Wednesday, March 27, 2013

OBOC - Korea

As I start to write the review for "Please look after mom" I have no clue how it is going to go as i am very ambivalent about the novel. Kyung-sook Shin's novel won the Man Asia literary prize which is how I had heard about the novel. It was a very easy read, moving in many parts and quite well done technically (a second person narrative that works!). The ambivalence comes from the portrayal of the mother as the ultimate martyr and hence the soapy feel to the novel

It is the story of a hard working, illiterate, almost infallible mom who goes missing in Seoul on a visit from her village to the capital to see her grown up sons and daughters. The whole family frantically searches for mom following up on every small lead they hear from strangers. Mom is more present when missing than she ever was and every child recounts how much their mom has done for them over the years and how much they needed her.
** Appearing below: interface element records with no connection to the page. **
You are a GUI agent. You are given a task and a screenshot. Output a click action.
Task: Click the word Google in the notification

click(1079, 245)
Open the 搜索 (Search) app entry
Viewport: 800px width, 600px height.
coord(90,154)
Mom gone missing is also a metaphor for traditional values slowly disappearing from Korean society as she writes about people holding ancestral rites in time-share vacation condos or hopping on planes going abroad. It juxtaposes a number of issues in today's recently modernized, traditional societies -parents Vs kids, arranged marriage Vs dating or choosing not to be married at all, traditional rituals Vs pressure on time etc

The novel is a guilt-trip as every child regrets for not taking good care of their martyr mom  (who at the very end of the book is compared to the ultimate martyr mom), and now full of penitence they all vow to be better persons.

As an Indian woman/mom I can very well relate to MMS or Martyr Mom Syndrome. My mom was one of the early generations of working moms in India who actually chose to work outside the home and juggle motherhood at the same time. The "juggling" of motherhood and career was achieved by 1) totally ignoring her health 2) not really having a career 3) making her kids the center of her life. But working outside the home gave her independence, a sense of self and a break from us that she didn't have to turn into a martyr, just an overworked, tired mom.


As a teenager I remember often mocking her and remarking that I would never be like her when it would be my turn. And now that it is my turn, I realize that although i am not guilty about having a career and having to juggle motherhood, it seems that some of her traits are hardwired into my DNA.  When I found myself making vegan pad thai (one of my daughter's favorite dishes) at 5:30AM on a weekday for our lunch boxes it dawned on me that I AM my mom, minus the guilt (or so I think).

Anyway, coming back to the novel....I liked it for the most part except for the soapy bits. As you can see the novel did make me think about motherhood, my own mom and even my grandmom. It would have been nicer if she had managed to do all that with a bit of editing and without dishing out the guilt.